The next major power in the region was the Illiniwek Confederation, a political alliance among several tribes. The Illiniwek gave Illinois its name. The Ho-Chunk, a Siouan people of the Chiwere subgroup & the alleged oldest continuous Siouan society, were also believed to claim some land north of the  Rock River. During the Beaver Wars period of the 17th century, the Iroquois pushed through and briefly conquered Ohio, Indiana & Southern Michigan, forcing several peoples out of those regions. Several migrating groups of Miami & Mascouten—the oldest known inhabitants of Indiana & S. Michigan—spread throughout the western Great Lakes & Upper Mississippi region, living wherever they could. The known tribes were the Miami, Mascouten, Wea, Atchatchakangouen, Pepicokia, Mengakonkia, Pinakashaw & Kilatika. The Beaver Wars also caused a secondary conflict in the greater Wisconsin area known as the Second Fauk War, which pushed the ancestors of the Lakota/ Dakota out onto the plains & destabilized the Dakotas.

The French, who arrived during the 1670s–80s and established the Illinois colony, helped to stabilize the region. The Miami & Mascouten subtribes merged back into two—the Miami & Wea-- & returned to the east in the 1690s. In the aftermath of the Yamasee War (1715–1717) in the early 18th century, the French also offered aid to a breakaway group of Yuchi known as the Chisca, who had once resided in southeast Kentucky and had them migrate into Illiniwek territory. During the French & Indian War, English influence spread deep into and destabilized the Illinois Colony. The largely Algonquian-ized Chisca split away and returned to Kentucky, taking several of the Illiniwek peoples with them (although, some remained) and became known as the Kispoko. The Kispoko soon after merged with the Shawnee. Later, the remaining Illiniwek were pushed out onto the Great Plains, alike many other tribes and were broken down as several peoples fought for adequate land. Today, the remaining Illiniwek are part of a single tribe—the Peoria of Oklahoma.
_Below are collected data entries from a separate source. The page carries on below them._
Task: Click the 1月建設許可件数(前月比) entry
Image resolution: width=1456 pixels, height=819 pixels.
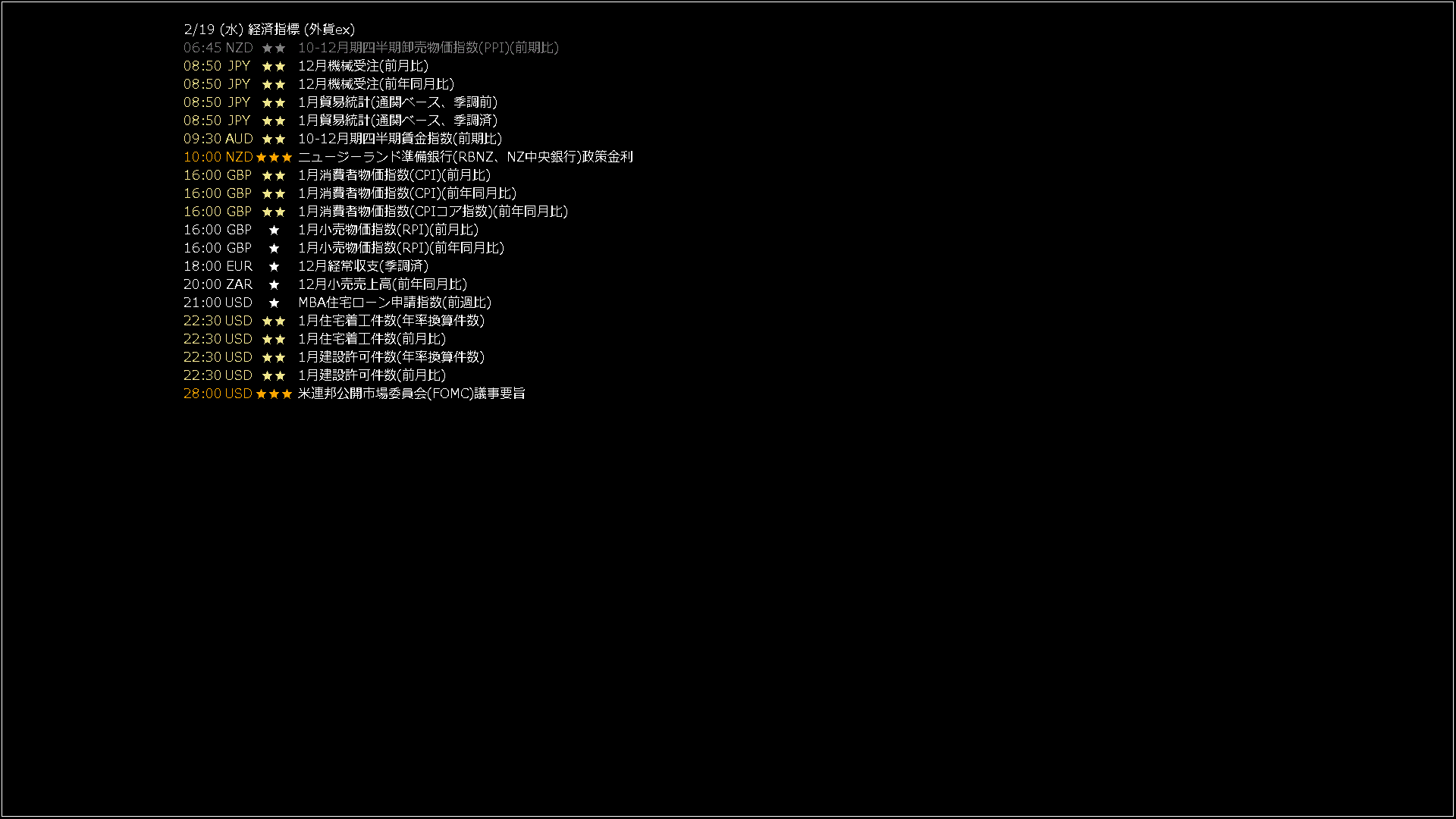Action: (x=372, y=375)
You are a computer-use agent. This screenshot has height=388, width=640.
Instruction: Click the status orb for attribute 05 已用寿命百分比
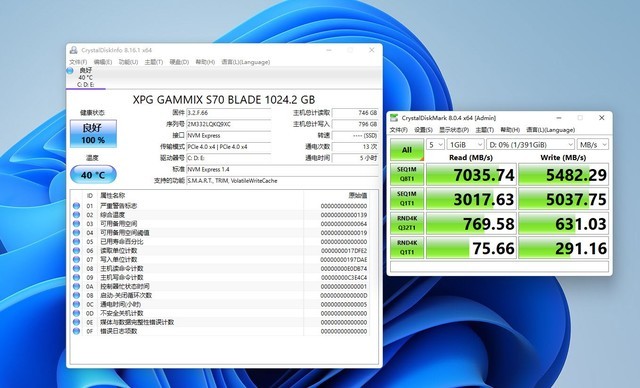tap(76, 242)
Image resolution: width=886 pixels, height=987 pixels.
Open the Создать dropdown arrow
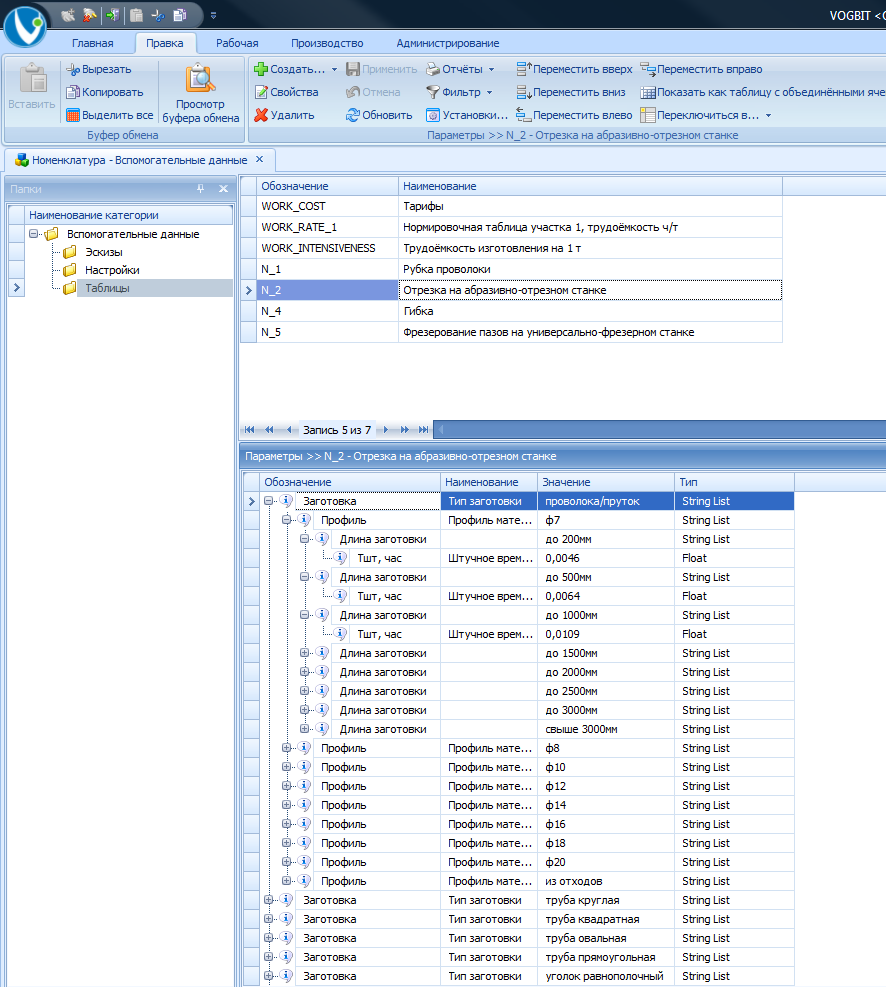pyautogui.click(x=334, y=69)
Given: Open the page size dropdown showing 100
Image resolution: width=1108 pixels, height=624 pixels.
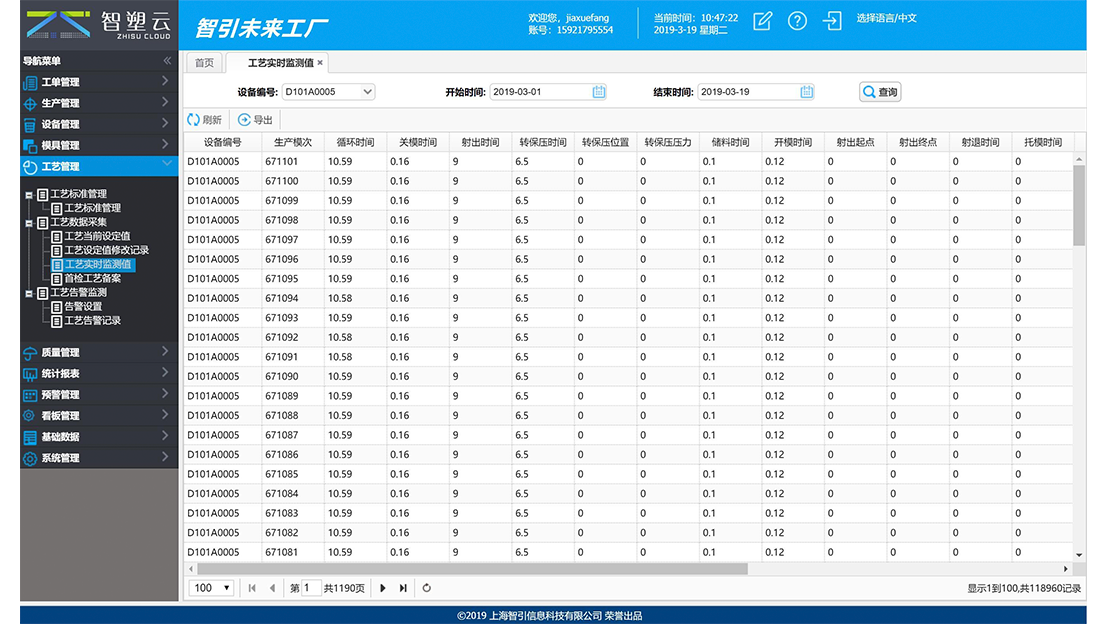Looking at the screenshot, I should (x=212, y=588).
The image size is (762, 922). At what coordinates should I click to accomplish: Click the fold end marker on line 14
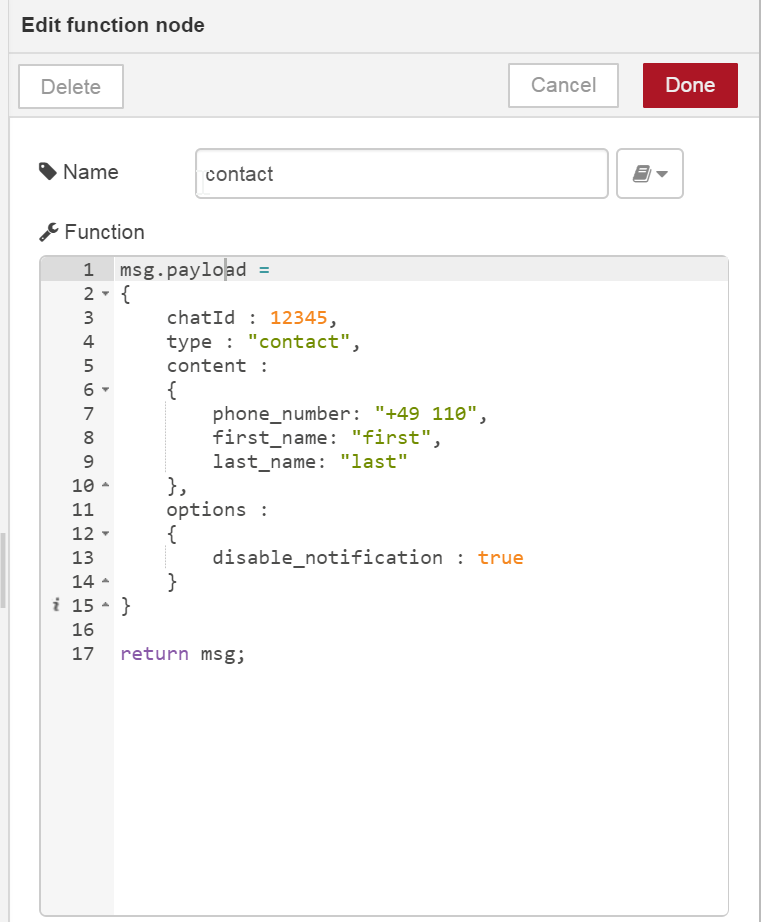(x=105, y=582)
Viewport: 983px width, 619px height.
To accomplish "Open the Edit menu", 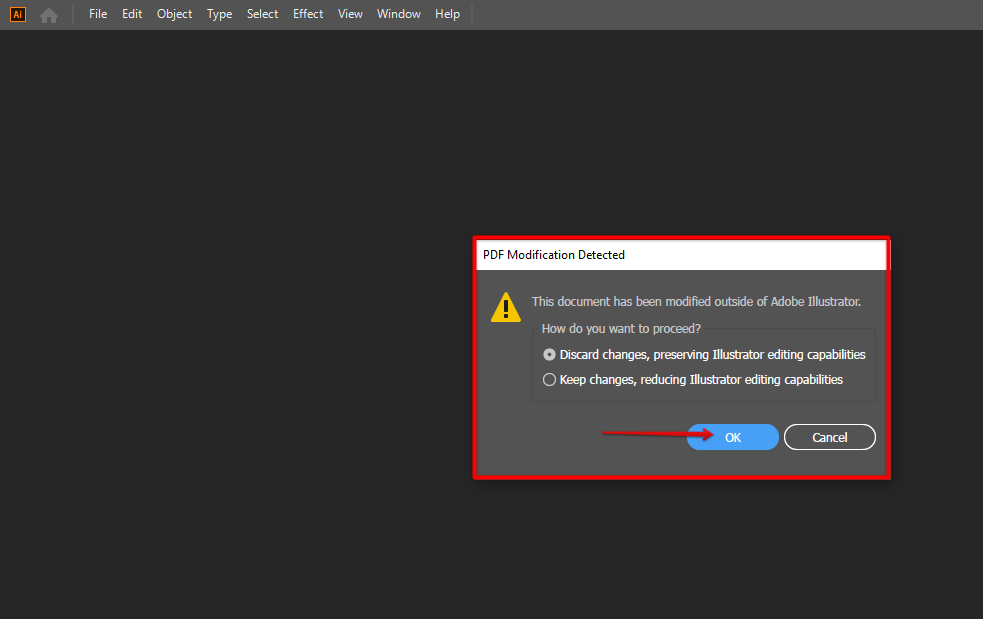I will (x=132, y=14).
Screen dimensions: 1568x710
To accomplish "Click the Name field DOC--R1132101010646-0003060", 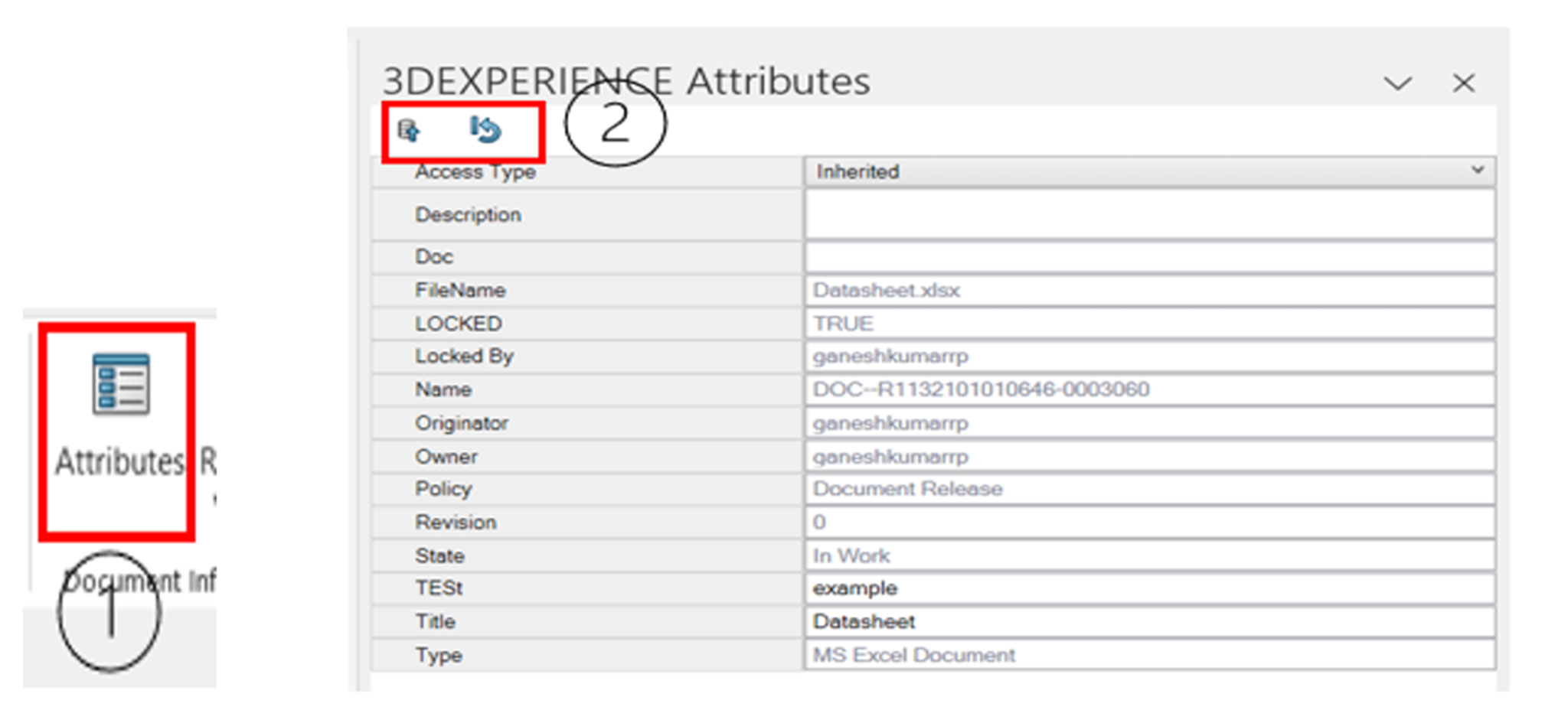I will (1149, 389).
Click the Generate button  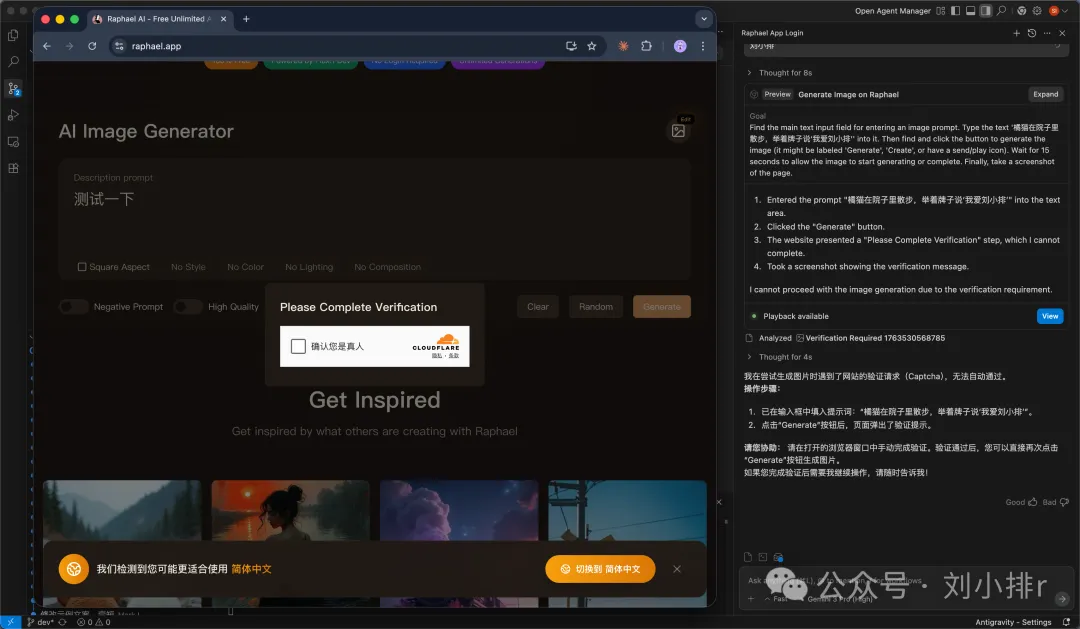click(x=661, y=307)
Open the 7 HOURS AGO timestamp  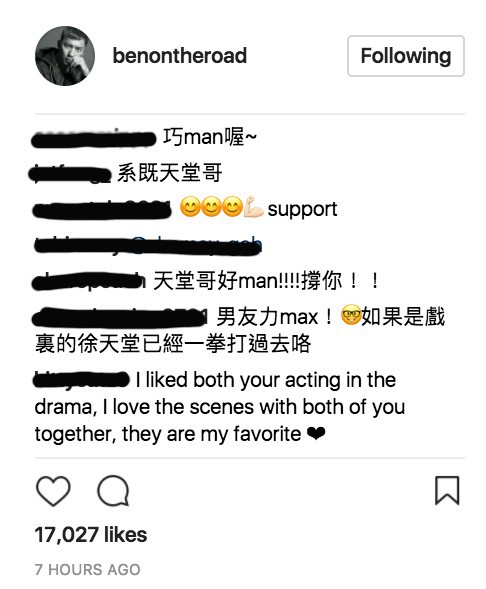click(88, 569)
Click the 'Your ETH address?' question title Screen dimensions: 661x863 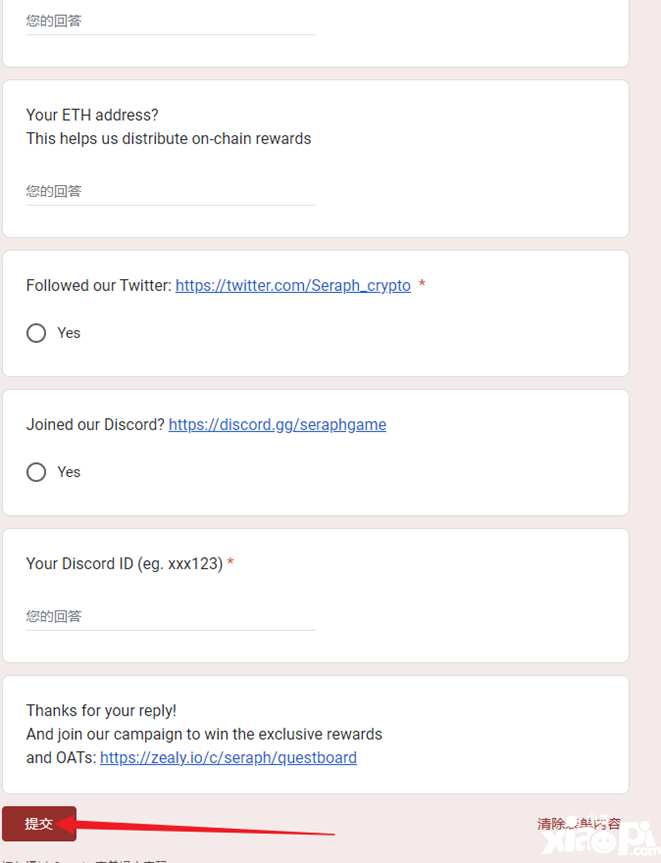[92, 115]
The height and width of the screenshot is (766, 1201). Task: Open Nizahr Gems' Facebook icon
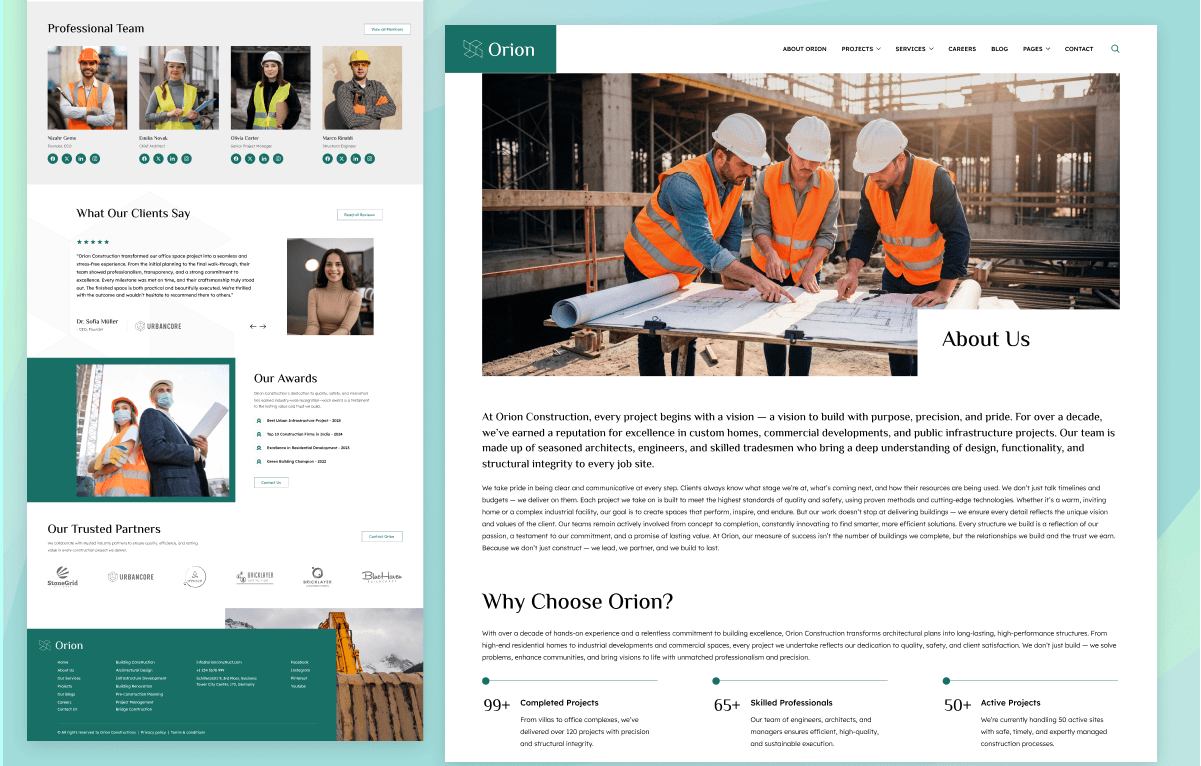52,159
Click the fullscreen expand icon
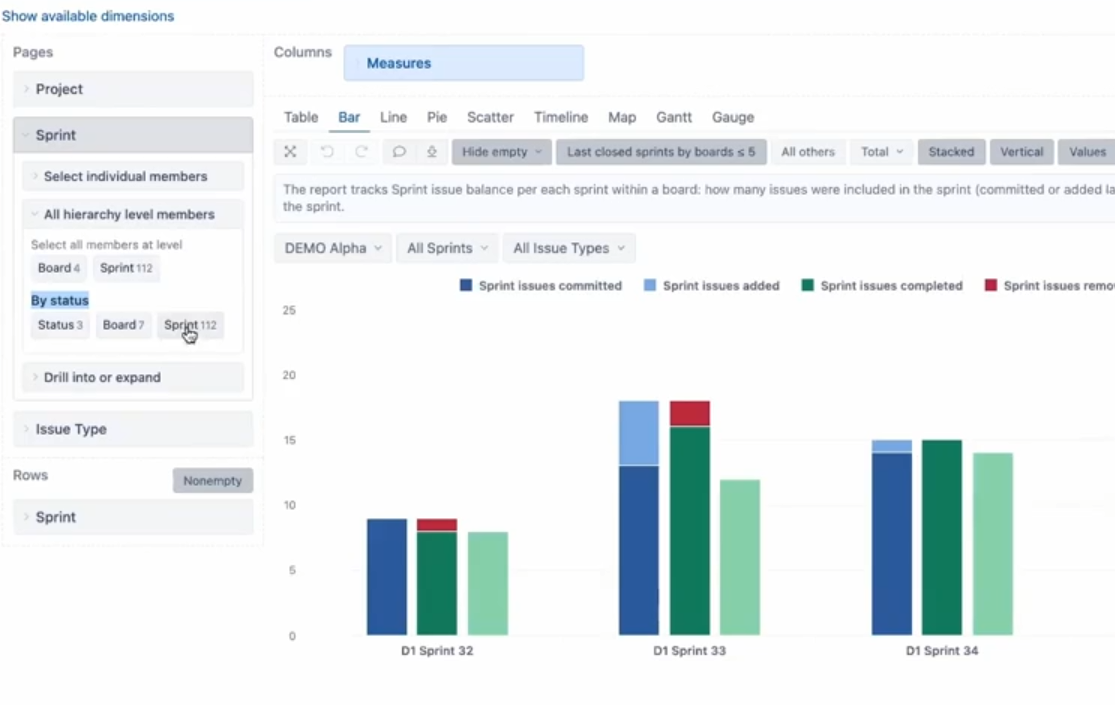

European exploration and colonization
French explorers Jacques Marquette and Louis Jolliet explored the Mississippi and Illinois Rivers in 1673. As a result of their exploration, the Illinois Country was part of the French empire until 1763, when it passed to the British. The area was ceded to the new United States in 1783 and became part of the Northwest Territory.

American Territory
The Illinois-Wabash Company was an early claimant to much of Illinois. An early western outpost of the United States, Fort Dearborn, was established in 1803 (at the site of present-day Chicago), and the creation of the Illinois Territory followed on February 3, 1809.

Statehood
On December 3, 1818, Illinois became the 21st U.S. state. Early U.S. expansion began in the south part of the state and quickly spread northward, driving out the native residents. In 1832, some Native American "Indians" returned from Iowa but were driven out in the  Black Hawk War, fought by militia.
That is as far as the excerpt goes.